The plumber breaks out his metrics. Navigating a cumbersome Viking right mitten gauntlet with articulated thumb plate, he draws a diagram of the position of the law-breaker Babushka’s fingertips as she makes the sign of the cross: they form a tight cluster like a hardy pale-pink rosebud of the species Rosa duginskya. He hums softly to himself a patriotic tune; it’s hard to tell which one though he has perfect pitch. But he’s good at the aspect of his job that involves humming covertly. (Maybe it’s Veniamin Efimovich Basner’s “Where Begins the Motherland?”)

The psychotherapist holds his Krasin 2m pencil fist-wise like a toddler. He was standard-issued the left mitten gauntlet, which is protecting his left hand from the chill. But he’s a righty (like the plumber). His notepad flutters; his writing-paw clenches; he chatters like a true Slavic underdog a string of curses: complaints under visible breath at a traceable volume, which his colleague is noting (and will snitch to the authorities).

A warm string of saliva runs soothingly nose to mouth along abysmal smileless folds: “They’ll have my musky balls on a seal spear if I don’t get this perfect,” says the psychotherapist.
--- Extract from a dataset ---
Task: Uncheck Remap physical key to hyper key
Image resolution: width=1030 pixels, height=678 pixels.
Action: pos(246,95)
Suddenly Babushka, benignly demented, barks, “My Lord, may you be present in every breath I take as I recognize the value of stillness.” But then she hobbles and shoves though the crowd, which won’t let her through but then does, to the slushy front edge of the glacier where it slopes and terminates. Over Babushka’s lifetime the Duginsky, coerced by gravity and energy, has lost masses. Today the glacier is no bigger than a soccer field. In back of the spies there is a relocation station, a barracks, which compactly accommodates a hundred and eleven. Further back there is another retreating glacial terminus against which the rising sea steadily beats.

Babushka falls to her knees. Her ushanka has been scalpedright off her by the crowd. With a shaky squint and palm she tries to shield herself from the toothy sun and to see through scant blowing strands of gray but the small iceberg, only minutes ago groaningly shed, has already disappeared on the horizon.
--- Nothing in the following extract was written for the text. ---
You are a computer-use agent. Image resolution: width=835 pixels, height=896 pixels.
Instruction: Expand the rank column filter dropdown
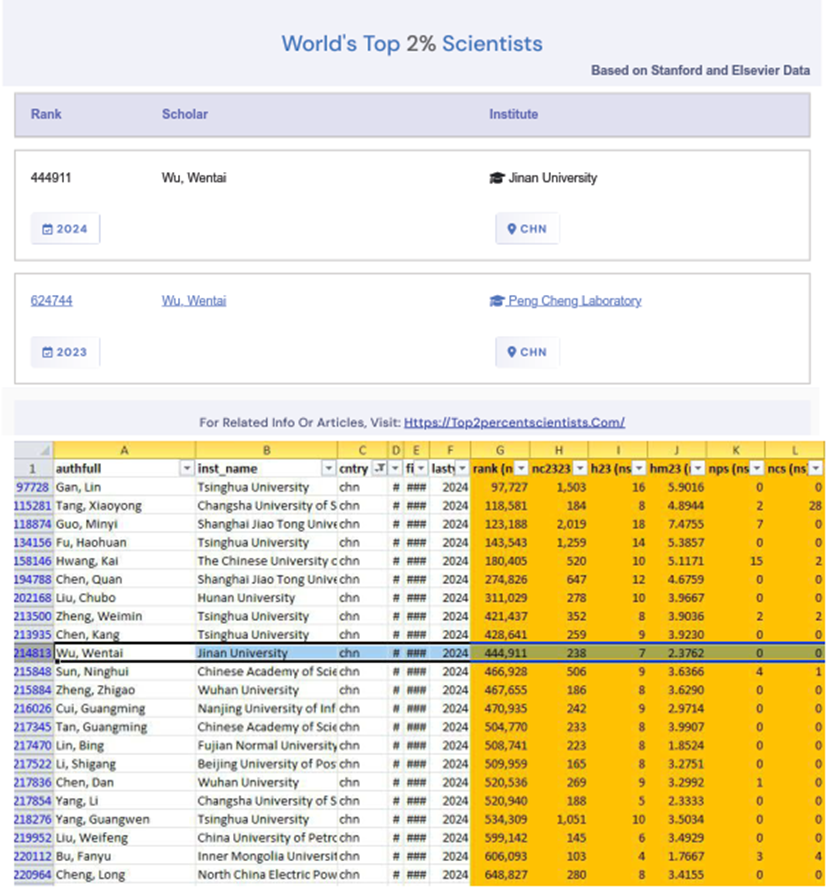point(521,469)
The sea rises and splashes on Babushka’s Nikes. The sun nips, takes chunks out of and chews up her exposed flesh. Blood flecks the melting, once robustly-frozen, motherland. Will it be achieved in this way (chunk by chunk?) Babushka’s perfect union with God, for which eternal thermal solitary end she has been praying and suffering abuse?

In the vast unclouded sky starts up the pulsing honking of dozens of small pink-breasted gulls. Not to be outdone by birds, the crowd breaks out again in thunderous applause.

One imperturbable spy and one irritable spy, despite divergences and with some key convergences, have written in effect the same irrevocable recommendation. The psychotherapist has concluded with a prosaic full stop, while the plumber has generated with an unprecedented six exclamation marks: “Shoot the decadent Babushka and throw her over, may she drown!!!!!!”

The sea is in turmoil, as is the Russian tongue.